### WHAT TO DO
The word "label" occurs in some lines of the listing. Copy those lines.

### THE DATA
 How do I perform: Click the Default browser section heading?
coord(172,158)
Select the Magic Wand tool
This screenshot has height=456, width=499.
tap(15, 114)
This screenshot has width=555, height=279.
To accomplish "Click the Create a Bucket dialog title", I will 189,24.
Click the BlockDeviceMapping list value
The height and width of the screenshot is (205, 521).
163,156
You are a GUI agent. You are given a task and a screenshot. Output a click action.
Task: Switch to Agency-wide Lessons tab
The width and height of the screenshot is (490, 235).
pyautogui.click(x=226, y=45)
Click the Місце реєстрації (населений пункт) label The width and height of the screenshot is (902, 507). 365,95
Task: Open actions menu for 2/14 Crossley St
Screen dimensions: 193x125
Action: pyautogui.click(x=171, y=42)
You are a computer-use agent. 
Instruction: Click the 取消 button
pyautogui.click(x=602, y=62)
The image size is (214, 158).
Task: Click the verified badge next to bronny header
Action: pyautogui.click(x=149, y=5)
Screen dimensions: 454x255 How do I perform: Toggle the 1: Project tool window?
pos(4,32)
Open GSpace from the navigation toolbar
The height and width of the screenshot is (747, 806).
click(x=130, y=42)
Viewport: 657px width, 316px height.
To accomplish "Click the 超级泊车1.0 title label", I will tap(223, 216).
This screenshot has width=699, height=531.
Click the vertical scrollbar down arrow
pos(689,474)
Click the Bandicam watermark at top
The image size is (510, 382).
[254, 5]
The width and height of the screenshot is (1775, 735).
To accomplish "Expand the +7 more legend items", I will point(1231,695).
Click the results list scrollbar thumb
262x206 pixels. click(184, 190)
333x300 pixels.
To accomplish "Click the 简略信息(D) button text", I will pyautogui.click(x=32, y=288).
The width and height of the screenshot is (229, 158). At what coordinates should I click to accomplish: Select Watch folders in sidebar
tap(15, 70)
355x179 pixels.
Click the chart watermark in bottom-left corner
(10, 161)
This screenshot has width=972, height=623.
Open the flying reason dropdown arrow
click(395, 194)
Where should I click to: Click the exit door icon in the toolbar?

### TASK OUTPUT
Click the Місце реєстрації (населений пункт) label The width and height of the screenshot is (902, 507). 365,95
To accomplish "Click the 超级泊车1.0 title label", I will tap(223, 216).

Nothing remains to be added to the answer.